What These FinTech Trends Mean for Industry Leaders
Read together, the biggest fintech trends of this cycle point in one direction. Value is shifting from novelty toward execution. A few priorities follow naturally for leaders deciding where to invest over 2026 and 2027.
- Invest where AI changes the workflow. Prioritize high-volume processes such as underwriting, reconciliation, servicing, fraud monitoring, and compliance checks, where automation can reduce delays and manual review.
- Treat infrastructure as the product. Invest in the engineering underneath real-time payments and embedded finance, including fraud detection and reconciliation pipelines, so new products can launch faster without rebuilding core systems.

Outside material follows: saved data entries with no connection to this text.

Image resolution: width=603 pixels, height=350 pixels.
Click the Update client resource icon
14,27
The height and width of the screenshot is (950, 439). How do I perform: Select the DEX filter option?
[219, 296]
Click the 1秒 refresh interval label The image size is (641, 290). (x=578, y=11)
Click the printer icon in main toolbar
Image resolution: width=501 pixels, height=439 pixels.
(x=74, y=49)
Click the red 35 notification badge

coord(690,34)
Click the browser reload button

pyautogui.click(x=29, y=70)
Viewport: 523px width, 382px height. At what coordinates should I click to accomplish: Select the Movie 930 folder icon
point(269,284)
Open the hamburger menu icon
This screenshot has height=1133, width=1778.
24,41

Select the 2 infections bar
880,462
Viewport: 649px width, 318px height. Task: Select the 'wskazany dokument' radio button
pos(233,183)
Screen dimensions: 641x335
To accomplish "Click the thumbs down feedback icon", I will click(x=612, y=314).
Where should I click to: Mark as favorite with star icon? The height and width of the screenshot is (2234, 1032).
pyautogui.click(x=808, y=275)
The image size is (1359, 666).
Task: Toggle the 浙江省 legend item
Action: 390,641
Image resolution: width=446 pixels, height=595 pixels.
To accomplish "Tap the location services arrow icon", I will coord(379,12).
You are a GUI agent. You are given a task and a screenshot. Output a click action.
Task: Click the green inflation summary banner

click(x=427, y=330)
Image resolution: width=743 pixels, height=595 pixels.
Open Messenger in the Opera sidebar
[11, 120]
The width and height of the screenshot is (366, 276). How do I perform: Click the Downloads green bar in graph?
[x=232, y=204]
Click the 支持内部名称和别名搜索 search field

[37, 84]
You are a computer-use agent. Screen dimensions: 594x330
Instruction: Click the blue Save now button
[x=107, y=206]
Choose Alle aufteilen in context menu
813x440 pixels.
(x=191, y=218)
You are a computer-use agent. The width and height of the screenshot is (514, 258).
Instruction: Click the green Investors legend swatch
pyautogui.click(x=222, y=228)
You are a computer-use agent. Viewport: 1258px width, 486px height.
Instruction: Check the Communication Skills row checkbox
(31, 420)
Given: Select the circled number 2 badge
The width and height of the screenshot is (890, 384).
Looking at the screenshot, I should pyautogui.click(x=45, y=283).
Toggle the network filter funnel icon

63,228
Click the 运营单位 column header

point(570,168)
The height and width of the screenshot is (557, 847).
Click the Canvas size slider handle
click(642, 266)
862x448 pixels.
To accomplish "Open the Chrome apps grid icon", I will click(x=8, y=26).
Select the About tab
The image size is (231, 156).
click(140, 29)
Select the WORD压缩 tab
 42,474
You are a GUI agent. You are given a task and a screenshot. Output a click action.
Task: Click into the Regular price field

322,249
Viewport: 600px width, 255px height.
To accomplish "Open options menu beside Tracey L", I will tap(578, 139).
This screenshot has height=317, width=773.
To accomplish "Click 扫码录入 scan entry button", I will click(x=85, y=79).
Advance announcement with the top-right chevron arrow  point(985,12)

- Build in compliance from day one. Design systems that produce audit trails and explainable decisions by default, so regulatory reviews speed up instead of stalling product launches.
- Make data the foundation. Unify customer and transaction data so risk scoring and personalization run on the same source of truth, paired with a business intelligence strategy that turns the data into decisions.
None of these priorities is a single technology to buy. Each is a capability to build, which is why the top fintech trends 2026 favor organizations with the engineering depth to operationalize them well.
The Future of FinTech Will Be Built Through Execution
The latest trends in fintech point to the same conclusion. The sector has matured, capital has grown selective, and the gap between the companies that scale and the ones that stall now comes down to execution. AI, embedded finance, real-time payments, open finance, RegTech, and customer experience are connected shifts in how financial services are built and delivered, and each one rewards reliable engineering over bold announcements.
For decision-makers, the practical work of the next two years is turning these fintech trends 2026 into reliable products, more efficient operations, and high-quality customer experiences. This is where Beetroot supports fintech and financial services teams as a custom engineering partner. Whether you are scaling AI into core operations or planning your next technology investment, we can help you decide where to focus.
FAQs
What are the biggest fintech trends in 2026?
The biggest fintech trends in 2026 are AI moving into core financial operations, embedded finance expanding into more customer journeys, real-time payments becoming a competitive baseline, the shift from open banking to open finance, technology-led compliance and RegTech, and customer experience becoming a stronger differentiator.
How is AI changing the future of fintech?
AI is changing the future of fintech by moving from isolated experiments into core financial operations such as underwriting, compliance, fraud detection, and customer support. The largest value comes when AI is connected to real workflows, governed data, and human oversight rather than used as a standalone tool.
Which fintech trends are driving the most growth?
The fintech trends driving the most growth are AI-enabled operations, embedded finance, and real-time payments, because each trend connects directly to revenue and efficiency. Growth increasingly favors companies that turn these trends into dependable products and operational workflows rather than pilots.
What role does open finance play in the future of financial services?
Open finance extends open banking by letting consumers securely share data across their entire financial life, including savings, investments, pensions, and insurance. This broader data sharing can support more accurate credit assessment, holistic financial dashboards, and easier switching between providers, although regulatory timelines vary by market.
Which fintech investments should companies prioritize in 2026 and 2027?
Companies should prioritize fintech investments that build durable capabilities: AI applied to operational workflows, reliable infrastructure for real-time payments and embedded finance, compliance built into core systems, and clean, connected data for personalization and risk scoring. The common principle is that returns in 2026 and 2027 favor execution and engineering depth, so investment should focus on operationalizing trends.